Monthly Archives: March 2014

Presenting timegaps, a tool for thinning out your data

I have released timegaps, a command line program for sorting a set of items into rejected and accepted ones, based on the age of each item and user-given time categorization rules. While this general description sounds quite abstract, the concept is simple to grasp considering timegaps’ main use case (quote from the readme file):

Timegaps allows for thinning out a collection of items, whereas the time gaps between accepted items become larger with increasing age of items. This is useful for keeping backups “logarithmically” distributed in time, e.g. one for each of the last 24 hours, one for each of the last 30 days, one for each of the last 8 weeks, and so on.

A word in advance: I would very much appreciate to receive your feedback on timegaps. And, if you like it, spread it — Thanks!

Motivation: simple implementation of backup retention policies

Backup strategies must be very well thought through. An important question is at which point old backups are to be deleted or, in other words, which old backups are to be kept for how long. This is generally implemented as a so-called data retention policy — a quote from Wikipedia (Backup):

The secondary purpose of backups is to recover data from an earlier time, according to a user-defined data retention policy, typically configured within a backup application for how long copies of data are required.
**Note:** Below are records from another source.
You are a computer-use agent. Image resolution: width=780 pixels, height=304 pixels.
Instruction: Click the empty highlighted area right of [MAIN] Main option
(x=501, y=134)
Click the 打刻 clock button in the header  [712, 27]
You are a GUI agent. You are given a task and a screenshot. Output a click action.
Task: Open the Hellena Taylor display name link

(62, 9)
Why is the implementation of such a policy important? Obviously, storing all periodically (e.g. daily) created snapshots wastes valuable storage space. A backup retention policy allows to precisely determine which snapshots will be kept for how long. It allows users to find a trade-off between data restoration needs and the cost of backup storage.

People usually implement an automatic backup solution which takes periodic snapshots/backups of a certain data repository. Additionally, unless the data is very small compared to the available backup space, the user has to implement a retention policy which automatically deletes old backups. At this point, people unfortunately tend to take the simplest possible approach and automatically delete snapshots older than X days. This is easily implemented using standard command line tools. However, a clearly more sophisticated and safer backup retention strategy is to also keep very old backups, just not all of them.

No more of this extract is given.